Although Koreader has been originally developed for e-ink devices. I'm not sure how well it has been optimized for normal tablet screens.
E.g. to pro-ject an image but to work on a proj-ect. 
Documentation does seem to suggest that inserting a soft hyphen ­ at the correct point will serve as a hint that automatic hyphenation should obey.  Not that many people are going to remember to bother.
But wondering if any browser's automatic hyphenation dictionaries attempt to perform any contextual analysis such as part-of-speech tagging to try to get it right in ambiguous cases?
Hyphenation is by far most valuable in narrow columns and particularly columns that are justified, because it allows for far more even spacing between words/letters.
(I wonder, for example, if the NYT would ever adopt hyphenation in the narrow article blurbs on its home page, which are in narrow columns in a grid, although not justified.)
Still, it's a pretty cool tool to have for the occasions when you do want it. (And the author mentions how valuable it is in German, so other languages may need it more.)
This is an effect of artificial technical limitations in the rendering software which was initially designed by computer programmers without much consideration for the capabilities or preferences of human readers – not an effect of screen dimensions. A newspaper page is much wider than the great majority of screens.
Text laid out in one-screen-tall columns with horizontal scrolling is actually dramatically more pleasant to read. If you have a Mac, you can try for yourself, http://amarsagoo.info/tofu/
This is especially true on a multitouch display like an iPad or the like, where swiping to the side is easy and natural.
For a phone display which only fits one column, a continuous vertical scroll might be better, but then you definitely also want good paragraph composition.
Considering the magazine standard is and has long been columns, it's not implausible to consider this a result of the limitations of HTML and CSS. Until fairly recently (and I'm not sure about support across all browsers even today), multi-column layouts were almost impossible, at least without all sorts of crutches and JS.
Or maybe multi-column layout was/is a crutch for printed media, where a 5:32 ratio would be rather impractical to handle on a moving subway?
Either way, the standard of about 60-character column widths is almost definitely the most ergonomical. And at that width hyphenation is quite useful.
Except on mobile, I hope ;)
What about mobile web
So what if the right margin is a bit raggedy.
I have several "books" on the web, for which hyphenation is a godsend, especially as CSS is not just for that computer monitor you're staring at, but also for `media="print"`, which yes: matters even in 2019.
I remember typing papers on manual typewriters and having to think about where to hyphenate (as well as just when to do a carriage return), and it was awful. Admittedly now it is more of an aspect of reading (since an algorithm can do the actual hyphenation), but still. I would prefer we just abandon it.
Could explain why it matters more on a printed page that on a monitor? I don't see any relevant differences.
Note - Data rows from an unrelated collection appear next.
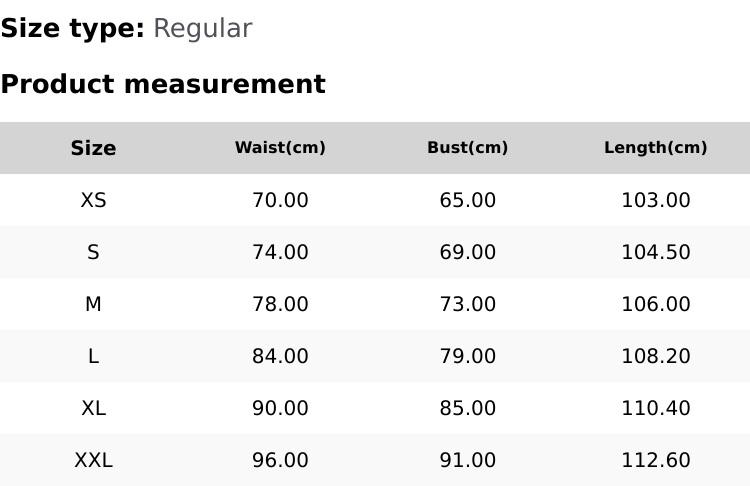Image resolution: width=750 pixels, height=486 pixels.
Task: Click bust value 85.00 for XL
Action: (467, 408)
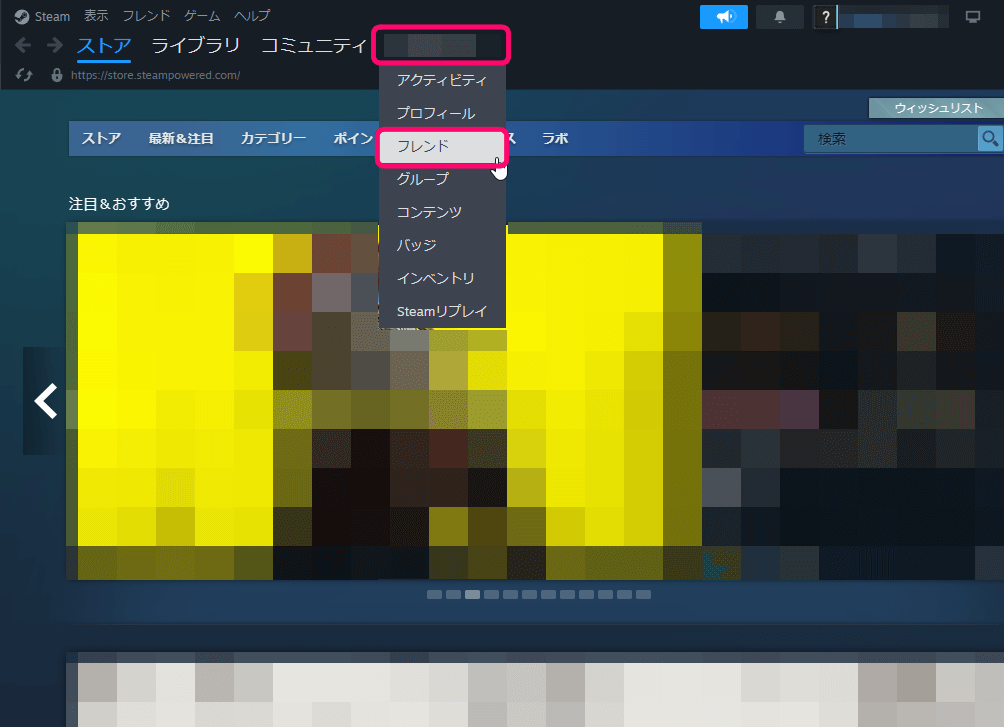This screenshot has height=727, width=1004.
Task: Open the Steam menu in menu bar
Action: (44, 16)
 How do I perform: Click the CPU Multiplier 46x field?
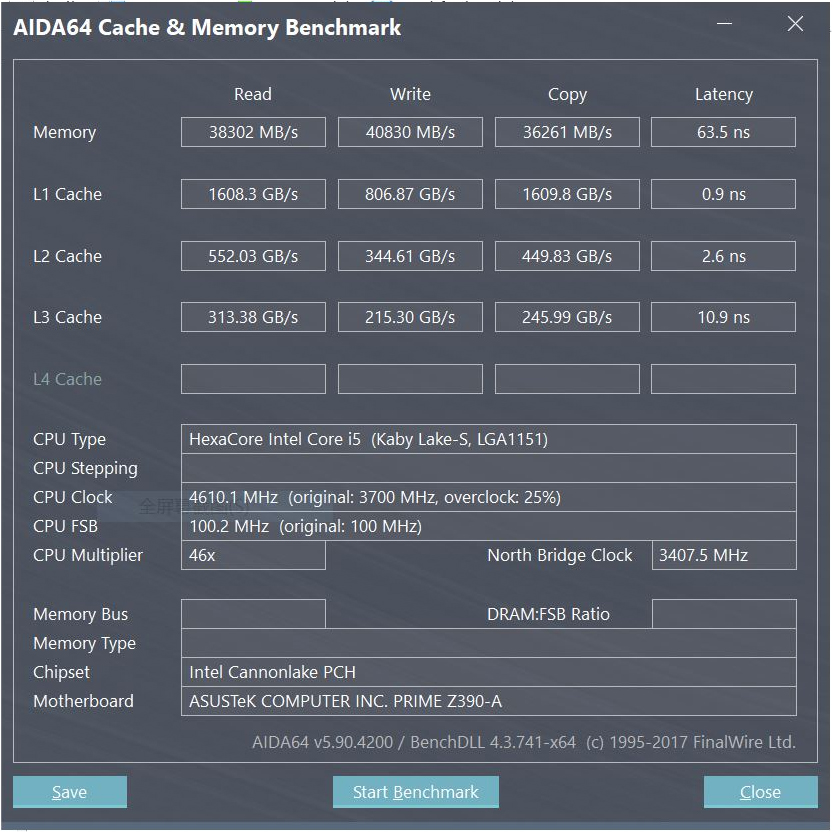[x=253, y=555]
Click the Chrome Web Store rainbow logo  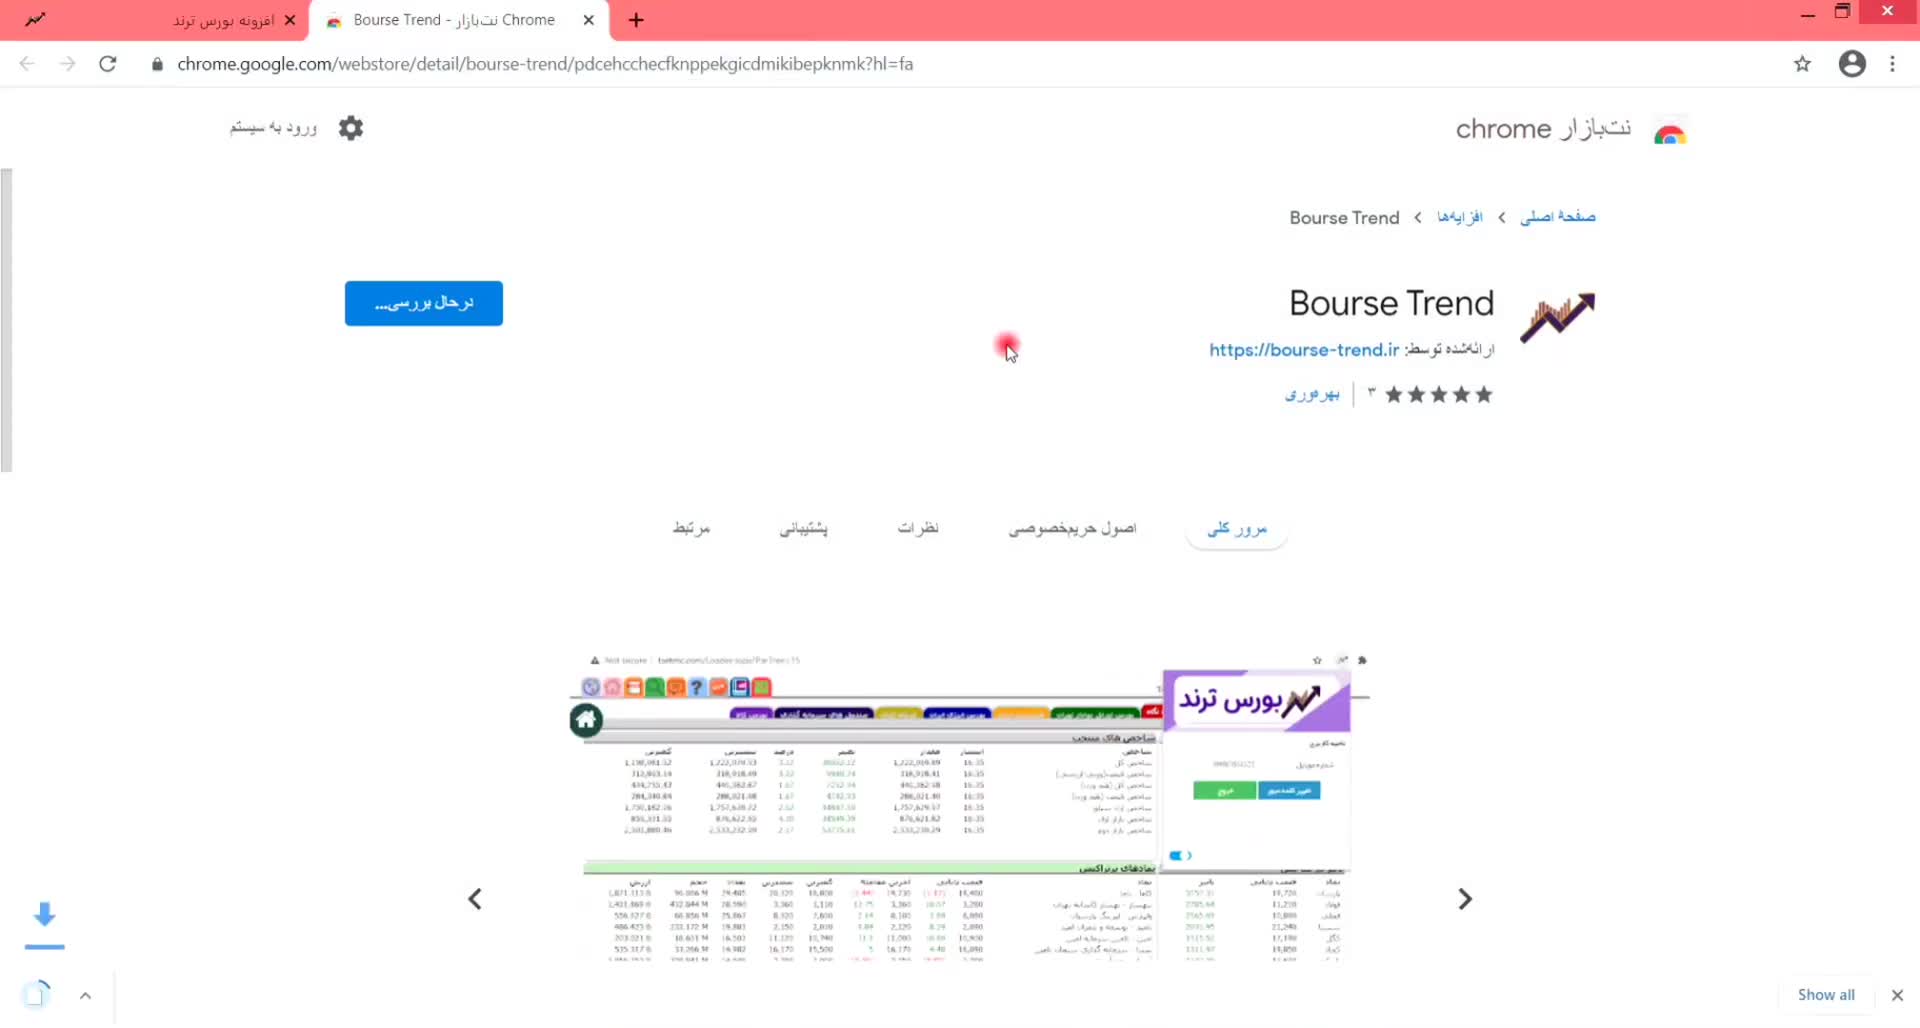pos(1669,131)
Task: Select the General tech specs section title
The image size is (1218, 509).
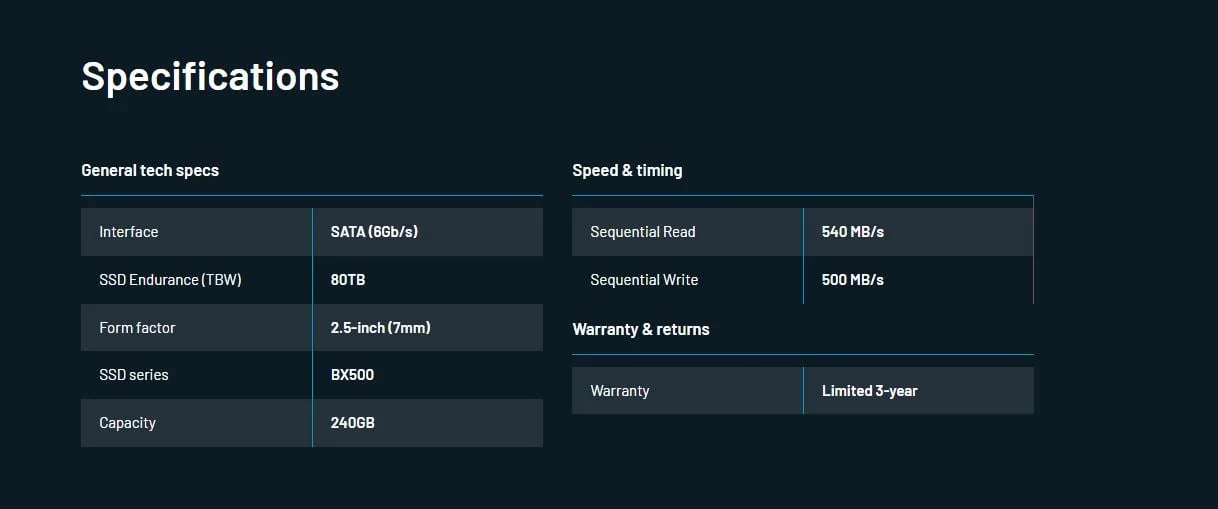Action: pos(150,170)
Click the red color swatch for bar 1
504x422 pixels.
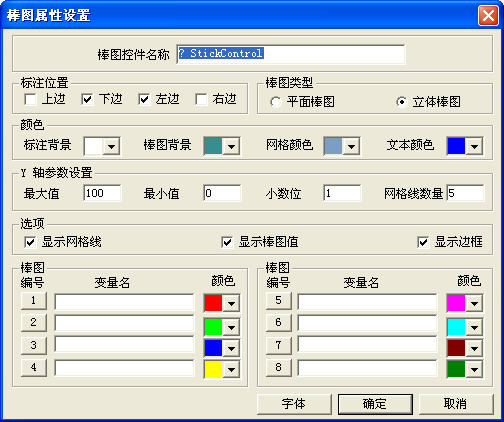coord(213,303)
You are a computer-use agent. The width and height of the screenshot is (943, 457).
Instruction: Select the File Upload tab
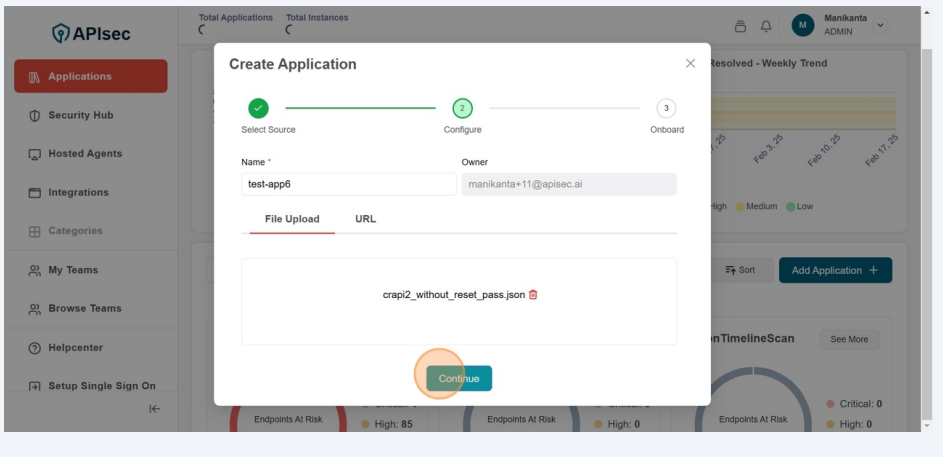292,219

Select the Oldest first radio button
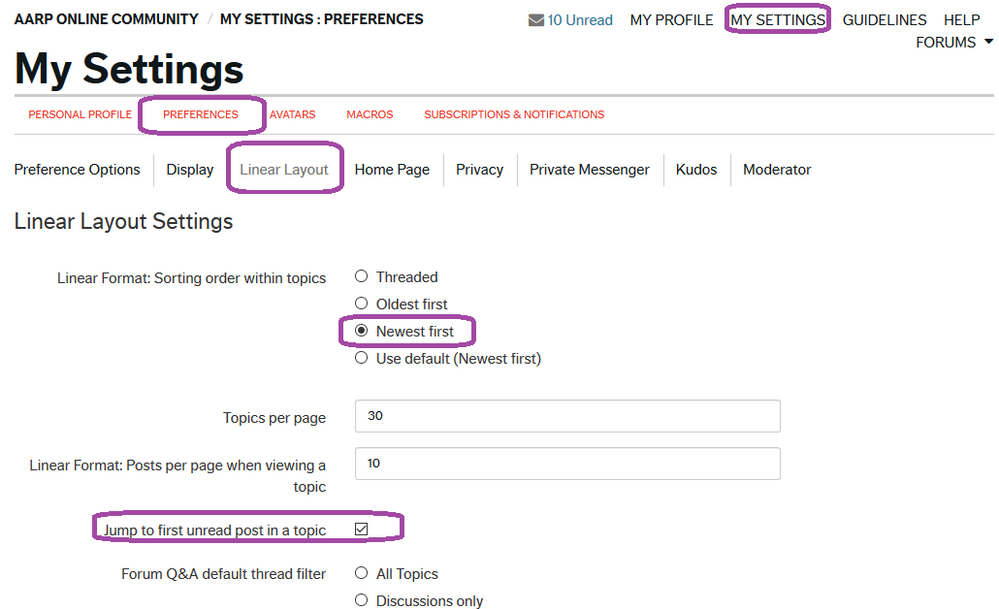coord(362,304)
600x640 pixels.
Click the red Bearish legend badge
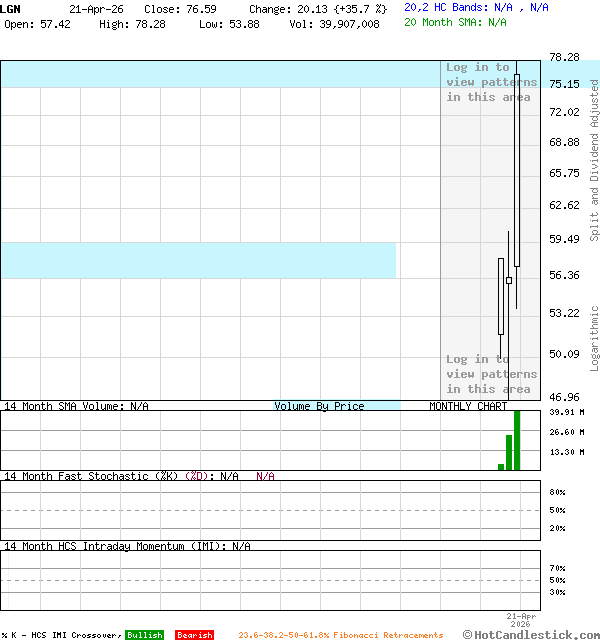[x=194, y=635]
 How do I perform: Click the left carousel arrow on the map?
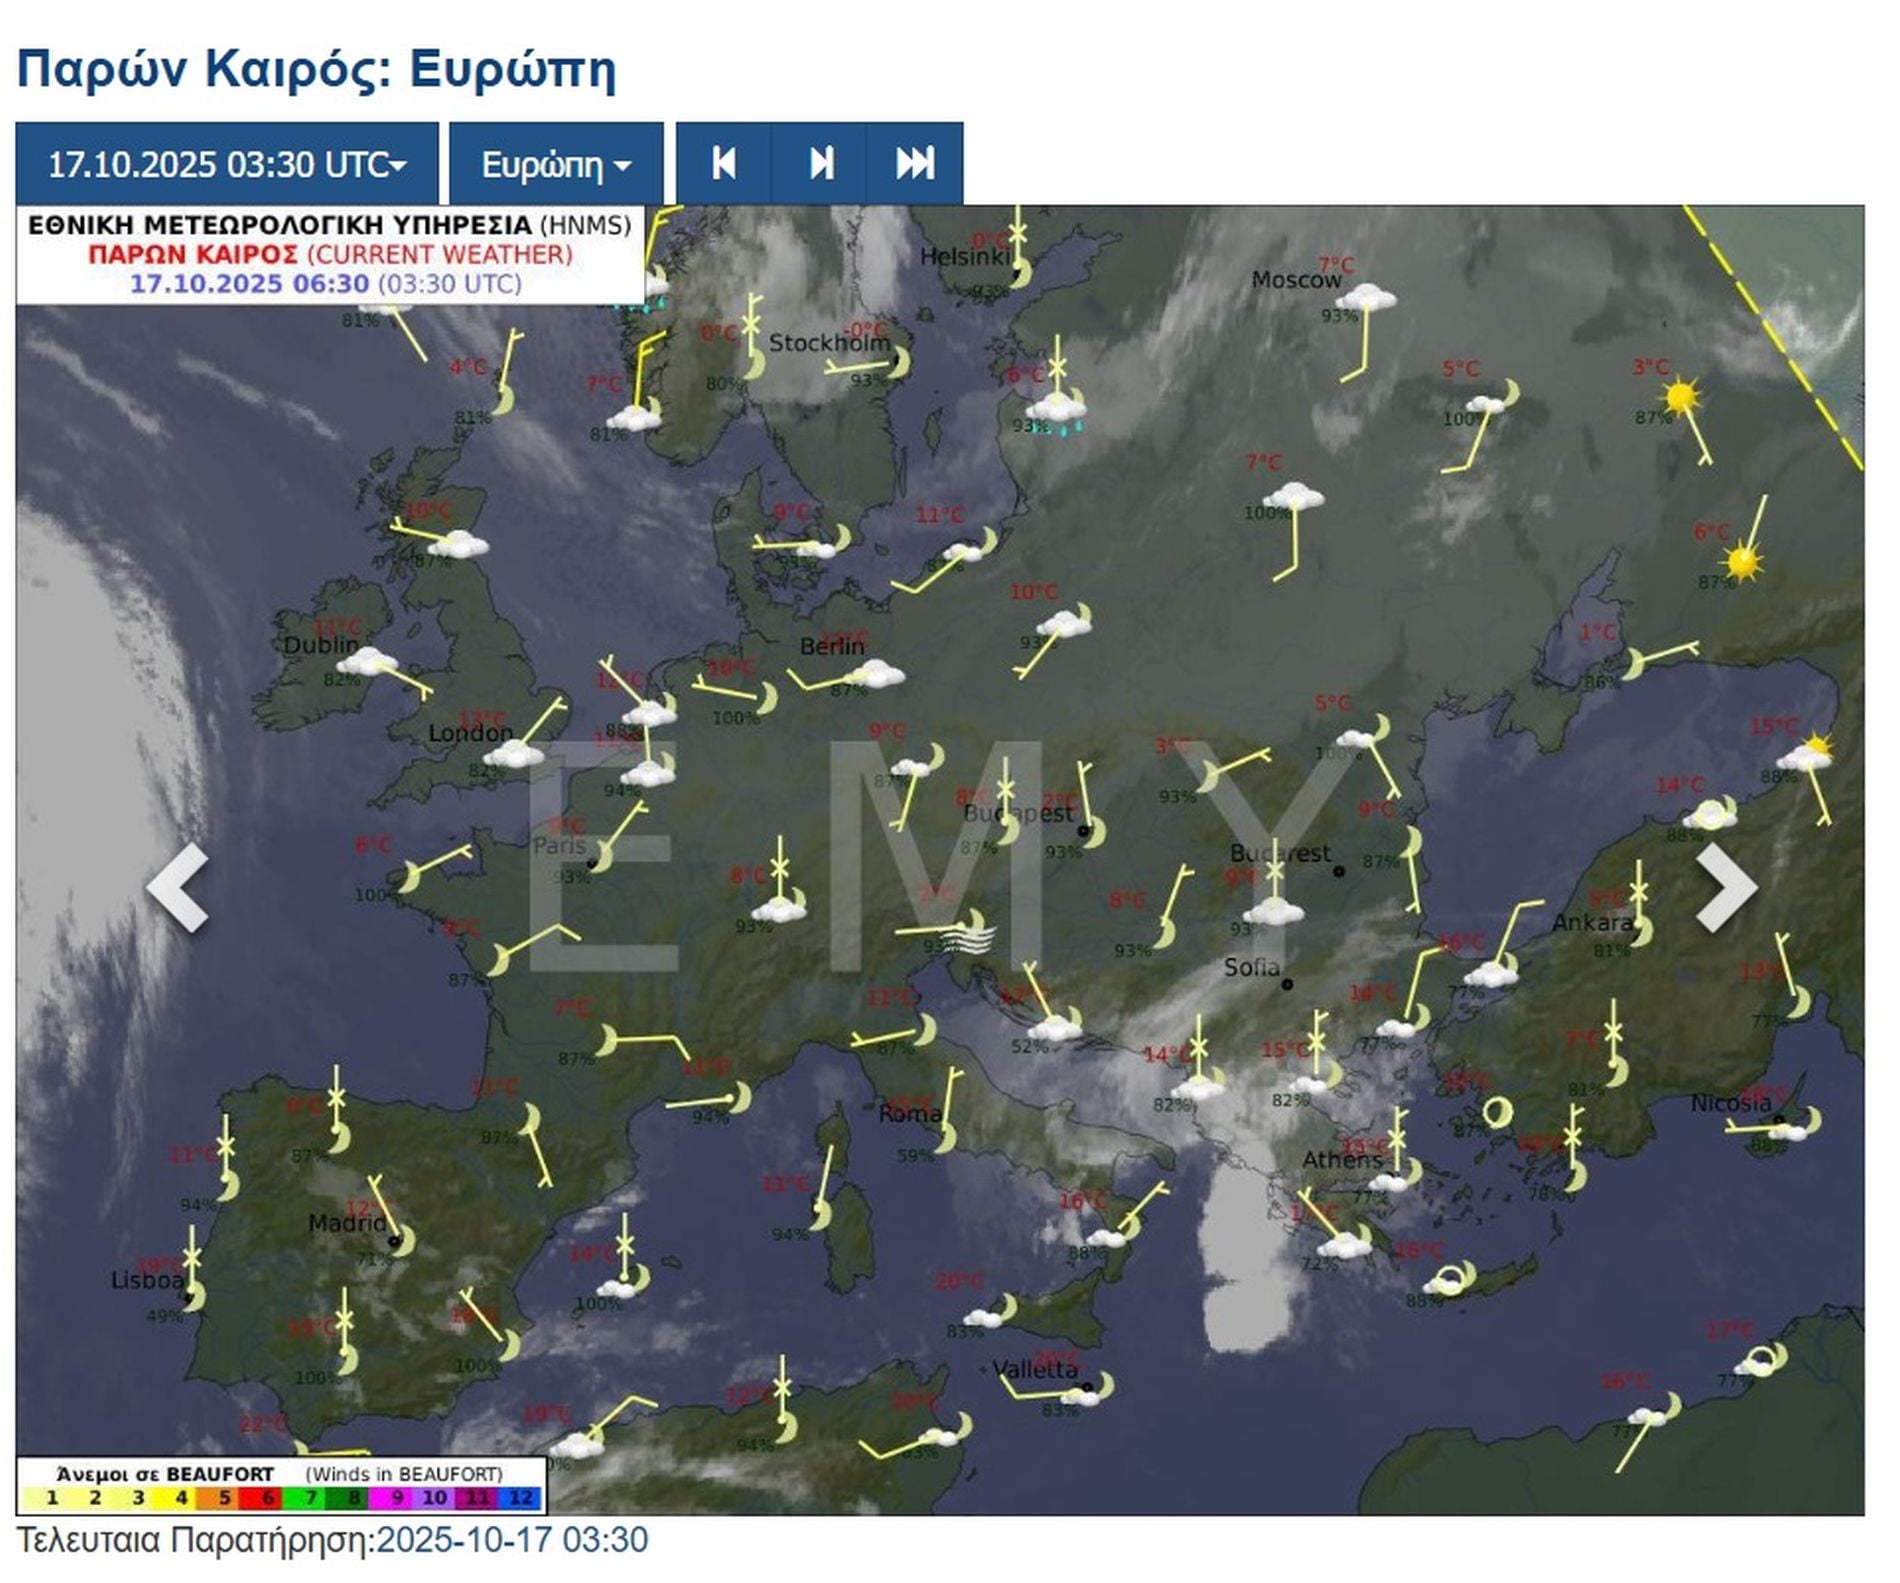point(177,887)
So for me, if the choice is between "maintain ragged edge, lost half my readership" (on what are already niche topics; how many people can possible care about Bezier curves, for instance) and "justify the content, with hyphenation because holy shit justified text looks bad without it" and not lose that readership, it's a no-brainer.
Because that's primarily what you use it for: you use hyphenation in combination with justified text to make sure that the number of words per line of text end up in the 14~16 range, without crazy longs gaps in sentences that are forced to move words like "reconfiguration" or "interoperability" to the next line because they're not allowed to hyphenate them. Back in the typewriter days, with fixed letter spacing and separate pointsize discs/balls, that was an absolute dire chore: 100% agreed that if at all possible, back then ragged edges were the way to go.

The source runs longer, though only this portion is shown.